— START Passage to read —

Running Steel Model Simulations Locally¶

This guide explains how to run the steel model simulation during local development and how to integrate new data sources into the simulation pipeline.

Quick Start (CLI)¶

After installing the Steel Model package, run a simulation from the command line:

run_simulation --start-year 2025 --end-year 2030 --output-dir ./simulation_outputs

Common options:

--start-year / --end-year: define the scenario horizon.
--config-file: load a saved configuration.
--log-level: control verbosity (INFO, DEBUG, etc.).

The CLI writes metrics, logs, and artefacts to the chosen output directory. Review the Configuration guide for a comprehensive list of parameters and environment variables.

Custom Data Overview¶

To experiment with bespoke datasets:

Prepare files that conform to the schemas referenced in the configuration guide.

— END Passage to read —
— START Entries provided —

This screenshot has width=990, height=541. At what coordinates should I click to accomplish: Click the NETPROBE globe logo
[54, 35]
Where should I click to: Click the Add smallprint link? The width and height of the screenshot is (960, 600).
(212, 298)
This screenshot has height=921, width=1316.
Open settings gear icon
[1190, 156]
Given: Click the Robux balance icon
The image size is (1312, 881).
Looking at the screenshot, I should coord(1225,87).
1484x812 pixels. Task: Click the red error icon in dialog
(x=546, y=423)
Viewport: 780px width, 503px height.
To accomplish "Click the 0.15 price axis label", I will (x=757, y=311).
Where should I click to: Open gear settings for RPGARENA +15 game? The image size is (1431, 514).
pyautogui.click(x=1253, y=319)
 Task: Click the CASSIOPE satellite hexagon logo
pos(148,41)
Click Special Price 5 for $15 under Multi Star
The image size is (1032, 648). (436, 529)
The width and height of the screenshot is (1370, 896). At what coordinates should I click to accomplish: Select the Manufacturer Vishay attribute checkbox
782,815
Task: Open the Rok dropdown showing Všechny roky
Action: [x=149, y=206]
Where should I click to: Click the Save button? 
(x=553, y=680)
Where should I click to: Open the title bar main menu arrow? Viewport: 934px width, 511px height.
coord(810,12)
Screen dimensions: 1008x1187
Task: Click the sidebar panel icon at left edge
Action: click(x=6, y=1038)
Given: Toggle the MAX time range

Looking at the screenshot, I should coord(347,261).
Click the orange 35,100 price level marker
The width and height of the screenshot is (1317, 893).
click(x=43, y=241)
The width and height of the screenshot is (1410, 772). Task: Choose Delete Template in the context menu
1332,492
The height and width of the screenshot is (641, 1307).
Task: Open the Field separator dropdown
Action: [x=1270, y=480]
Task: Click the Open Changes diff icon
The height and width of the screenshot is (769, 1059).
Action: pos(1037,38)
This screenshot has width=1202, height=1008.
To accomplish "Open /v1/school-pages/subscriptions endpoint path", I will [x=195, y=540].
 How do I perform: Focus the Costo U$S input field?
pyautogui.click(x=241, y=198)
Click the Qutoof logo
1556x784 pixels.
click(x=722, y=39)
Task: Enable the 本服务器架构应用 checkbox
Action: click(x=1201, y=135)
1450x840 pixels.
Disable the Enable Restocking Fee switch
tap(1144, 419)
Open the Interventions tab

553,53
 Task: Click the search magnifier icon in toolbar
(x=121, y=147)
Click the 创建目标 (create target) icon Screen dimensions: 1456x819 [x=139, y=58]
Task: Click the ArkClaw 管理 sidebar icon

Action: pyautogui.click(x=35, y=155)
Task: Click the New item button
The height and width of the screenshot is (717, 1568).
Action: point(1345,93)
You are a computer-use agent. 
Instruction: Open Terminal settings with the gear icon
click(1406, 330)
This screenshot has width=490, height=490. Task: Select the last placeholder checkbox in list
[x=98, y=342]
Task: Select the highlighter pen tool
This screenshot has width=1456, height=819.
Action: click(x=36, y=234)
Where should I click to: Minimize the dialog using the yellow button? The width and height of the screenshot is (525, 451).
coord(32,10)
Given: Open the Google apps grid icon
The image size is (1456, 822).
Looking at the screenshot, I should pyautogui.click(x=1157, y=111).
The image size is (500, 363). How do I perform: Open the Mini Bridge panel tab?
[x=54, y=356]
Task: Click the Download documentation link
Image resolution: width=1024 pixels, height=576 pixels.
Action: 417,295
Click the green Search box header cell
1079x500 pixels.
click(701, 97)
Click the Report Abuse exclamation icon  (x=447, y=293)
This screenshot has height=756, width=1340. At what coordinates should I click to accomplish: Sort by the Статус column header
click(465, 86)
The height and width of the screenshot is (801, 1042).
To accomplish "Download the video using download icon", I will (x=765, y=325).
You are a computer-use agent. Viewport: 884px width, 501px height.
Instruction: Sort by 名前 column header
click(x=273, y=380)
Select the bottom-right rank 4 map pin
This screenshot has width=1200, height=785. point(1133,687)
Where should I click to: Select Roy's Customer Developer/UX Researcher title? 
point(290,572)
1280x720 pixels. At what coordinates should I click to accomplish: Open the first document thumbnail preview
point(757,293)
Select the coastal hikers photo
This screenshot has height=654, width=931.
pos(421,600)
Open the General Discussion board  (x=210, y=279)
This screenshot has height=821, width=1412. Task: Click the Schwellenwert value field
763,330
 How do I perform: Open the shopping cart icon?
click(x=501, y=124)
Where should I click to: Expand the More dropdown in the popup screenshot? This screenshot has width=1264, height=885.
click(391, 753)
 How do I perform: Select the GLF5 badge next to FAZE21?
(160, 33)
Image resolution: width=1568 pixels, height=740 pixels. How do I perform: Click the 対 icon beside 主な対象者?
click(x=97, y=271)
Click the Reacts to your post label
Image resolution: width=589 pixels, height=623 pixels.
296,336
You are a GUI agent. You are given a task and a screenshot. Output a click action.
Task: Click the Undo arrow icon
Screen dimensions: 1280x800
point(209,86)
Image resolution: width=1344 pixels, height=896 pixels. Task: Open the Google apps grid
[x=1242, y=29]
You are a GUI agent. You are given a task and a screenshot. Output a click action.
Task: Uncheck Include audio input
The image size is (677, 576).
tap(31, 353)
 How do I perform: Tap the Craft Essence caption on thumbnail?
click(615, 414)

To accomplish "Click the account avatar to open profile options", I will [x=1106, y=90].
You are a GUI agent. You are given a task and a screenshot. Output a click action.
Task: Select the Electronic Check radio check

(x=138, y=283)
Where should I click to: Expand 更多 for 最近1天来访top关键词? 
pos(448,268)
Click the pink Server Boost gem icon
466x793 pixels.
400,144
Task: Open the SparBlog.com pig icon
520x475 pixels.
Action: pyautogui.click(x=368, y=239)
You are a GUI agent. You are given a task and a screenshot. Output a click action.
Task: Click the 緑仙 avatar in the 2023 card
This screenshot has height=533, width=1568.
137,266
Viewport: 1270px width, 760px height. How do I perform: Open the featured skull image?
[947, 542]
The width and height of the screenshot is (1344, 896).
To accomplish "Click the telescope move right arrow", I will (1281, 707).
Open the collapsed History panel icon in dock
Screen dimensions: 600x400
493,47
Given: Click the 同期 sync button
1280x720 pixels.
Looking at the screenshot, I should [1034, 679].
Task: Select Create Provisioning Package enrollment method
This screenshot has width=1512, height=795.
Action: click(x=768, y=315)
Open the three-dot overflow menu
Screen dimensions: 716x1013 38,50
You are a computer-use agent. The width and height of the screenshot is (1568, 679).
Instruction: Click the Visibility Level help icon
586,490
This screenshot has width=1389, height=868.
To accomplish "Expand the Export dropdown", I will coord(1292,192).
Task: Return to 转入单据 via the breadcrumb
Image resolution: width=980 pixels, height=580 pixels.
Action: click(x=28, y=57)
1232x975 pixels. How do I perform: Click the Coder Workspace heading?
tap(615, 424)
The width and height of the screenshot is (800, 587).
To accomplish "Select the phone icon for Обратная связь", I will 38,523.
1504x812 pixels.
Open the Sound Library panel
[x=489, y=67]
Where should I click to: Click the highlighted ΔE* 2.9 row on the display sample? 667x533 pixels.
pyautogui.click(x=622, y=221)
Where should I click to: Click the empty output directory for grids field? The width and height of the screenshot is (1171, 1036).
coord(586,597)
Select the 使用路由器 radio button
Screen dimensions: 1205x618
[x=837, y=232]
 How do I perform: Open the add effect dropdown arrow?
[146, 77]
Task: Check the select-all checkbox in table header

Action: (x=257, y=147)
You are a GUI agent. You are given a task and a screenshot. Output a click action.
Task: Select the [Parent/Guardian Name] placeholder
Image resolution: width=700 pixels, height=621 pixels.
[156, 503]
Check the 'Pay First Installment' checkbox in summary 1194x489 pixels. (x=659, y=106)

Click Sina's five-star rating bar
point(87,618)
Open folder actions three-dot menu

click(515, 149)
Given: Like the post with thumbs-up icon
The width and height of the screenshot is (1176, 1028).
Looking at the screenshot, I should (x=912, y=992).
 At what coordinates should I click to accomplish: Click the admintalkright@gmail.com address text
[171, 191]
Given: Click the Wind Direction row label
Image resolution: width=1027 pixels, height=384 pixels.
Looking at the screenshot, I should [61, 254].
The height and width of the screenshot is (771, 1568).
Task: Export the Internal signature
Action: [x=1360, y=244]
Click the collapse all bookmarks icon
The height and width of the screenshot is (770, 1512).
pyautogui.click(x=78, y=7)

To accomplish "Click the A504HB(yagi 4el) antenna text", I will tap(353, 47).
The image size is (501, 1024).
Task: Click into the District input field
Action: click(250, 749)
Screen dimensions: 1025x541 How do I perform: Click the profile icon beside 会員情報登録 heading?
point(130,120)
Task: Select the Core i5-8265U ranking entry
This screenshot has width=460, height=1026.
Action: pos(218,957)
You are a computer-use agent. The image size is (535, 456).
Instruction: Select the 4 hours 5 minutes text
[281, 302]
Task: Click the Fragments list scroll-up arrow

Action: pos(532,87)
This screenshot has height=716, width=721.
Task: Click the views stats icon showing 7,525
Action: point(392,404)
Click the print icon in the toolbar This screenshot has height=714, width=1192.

— END Entries provided —

» Complete the following
**A.** Name every command-line flag listed under "Common options:" in the steel model simulation guide.
**B.** Copy the stretch of the steel model simulation guide from "run_simulation --start-year 2025" through "the scenario horizon.", word for word.
**C.** According to the steel model simulation guide, where does the CLI write metrics, logs, and artefacts?

» Answers to the exercise
**A.** --start-year, --end-year, --config-file, --log-level

**B.**
run_simulation --start-year 2025 --end-year 2030 --output-dir ./simulation_outputs

Common options:

--start-year / --end-year: define the scenario horizon.

**C.** To the chosen output directory.